Of even more critical importance, I would now like to emphasize one of the closing statements in your essay which I believe is of greatest importance and profoundly true and significant. You understand and state correctly, that in your view, we must face “the reality (that) must not be whitewashed” you also note that “new illusions won’t help. It is a regrettable situation, but we cannot allow it to make us despair.”

Mr. Begin, an additional reality that we and you need to face, that we must not whitewash and dismiss is the unfeasibility, and impracticability of the continued presence of hundreds of communities populated by tens of thousands of Israelis east of the former Israeli borders. It is simply not viable. YES, it’s the demography argument again. Surrounded by more than a million hostile angry Palestinians who in turn are generally supported in their uncompromising attitude by most of the world and without question by a billion fellow Muslims. Our continued investment in supporting and protecting these individuals and communities is a net drag on our economy, our belief in the justice of our cause, and in addition, also undermines and confuses the commitment of millions of Jews and Israelis to the continued existence of our precious fragile state.  We see this very week (Dec 10th) that this mania for these territories brings the government to sacrifice territory all the Jews and most of the non-Jewish world agree constitute the legitimate  State of Israel for lands that only a minority of even the Jewish people consider critical for our survival.  I get the feeling that we are sacrificing our future for the sake of our past. It was always the power of Zionism to successfully combine these powerful impulses into a feasible, viable,  practical and logical policy. That’s why we have had a state for these past years and the Palestinians have had refugee camps.

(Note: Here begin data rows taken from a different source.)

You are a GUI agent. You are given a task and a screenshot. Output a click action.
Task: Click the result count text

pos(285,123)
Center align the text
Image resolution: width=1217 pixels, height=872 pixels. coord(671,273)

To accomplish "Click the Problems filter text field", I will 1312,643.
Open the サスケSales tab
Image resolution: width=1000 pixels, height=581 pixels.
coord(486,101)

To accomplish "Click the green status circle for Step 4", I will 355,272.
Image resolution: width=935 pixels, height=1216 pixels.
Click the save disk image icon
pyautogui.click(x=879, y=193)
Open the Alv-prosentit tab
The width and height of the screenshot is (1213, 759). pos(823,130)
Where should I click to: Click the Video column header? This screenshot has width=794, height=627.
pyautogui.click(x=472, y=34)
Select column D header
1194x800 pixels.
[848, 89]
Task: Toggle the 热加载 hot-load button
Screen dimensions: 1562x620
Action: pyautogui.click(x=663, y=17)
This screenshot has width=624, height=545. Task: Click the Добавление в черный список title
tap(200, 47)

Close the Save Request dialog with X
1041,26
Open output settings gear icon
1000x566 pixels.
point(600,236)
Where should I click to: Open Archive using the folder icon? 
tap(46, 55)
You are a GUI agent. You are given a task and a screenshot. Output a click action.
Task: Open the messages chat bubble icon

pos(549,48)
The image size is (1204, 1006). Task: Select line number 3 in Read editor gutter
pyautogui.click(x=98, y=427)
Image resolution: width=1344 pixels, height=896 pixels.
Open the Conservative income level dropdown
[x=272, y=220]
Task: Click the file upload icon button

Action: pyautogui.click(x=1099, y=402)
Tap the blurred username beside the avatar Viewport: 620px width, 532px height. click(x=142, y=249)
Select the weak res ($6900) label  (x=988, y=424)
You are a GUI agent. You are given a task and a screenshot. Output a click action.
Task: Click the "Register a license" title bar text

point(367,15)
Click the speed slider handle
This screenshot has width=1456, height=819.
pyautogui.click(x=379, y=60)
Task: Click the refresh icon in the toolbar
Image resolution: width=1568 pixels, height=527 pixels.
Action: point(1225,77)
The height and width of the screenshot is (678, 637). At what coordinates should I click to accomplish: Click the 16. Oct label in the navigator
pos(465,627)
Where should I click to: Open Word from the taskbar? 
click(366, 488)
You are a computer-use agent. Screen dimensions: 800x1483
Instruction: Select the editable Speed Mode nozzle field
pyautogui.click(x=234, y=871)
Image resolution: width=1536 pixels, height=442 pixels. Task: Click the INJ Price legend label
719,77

So Mr. Begin I would hope you also have the integrity to look at the issue of continuing support to those individuals and communities without the old or “new illusions” of long held political beliefs, and the whitewash enabled by historical religious commitments.

Yes, it is truly “a regrettable situation” in which millions of Palestinians live in the small area of Judea and Samaria which was the heart of our biblical homeland  and that the world is more than willing to preserve a small reservation in which Jews will for all intent and purpose not be able to live. It is even more outrageous, unjust and absurd that this reservation should be in our historical physical and spiritual homeland! But as you say, “we can not allow it (this reality, these facts) allow us to despair”! Or render us unable to make rational decisions based on our true needs. We can not allow this to divert us from our sacred task; to provide a secure physical base for our people to develop our full spiritual potential and free us to engage in full creativity in the service of humankind.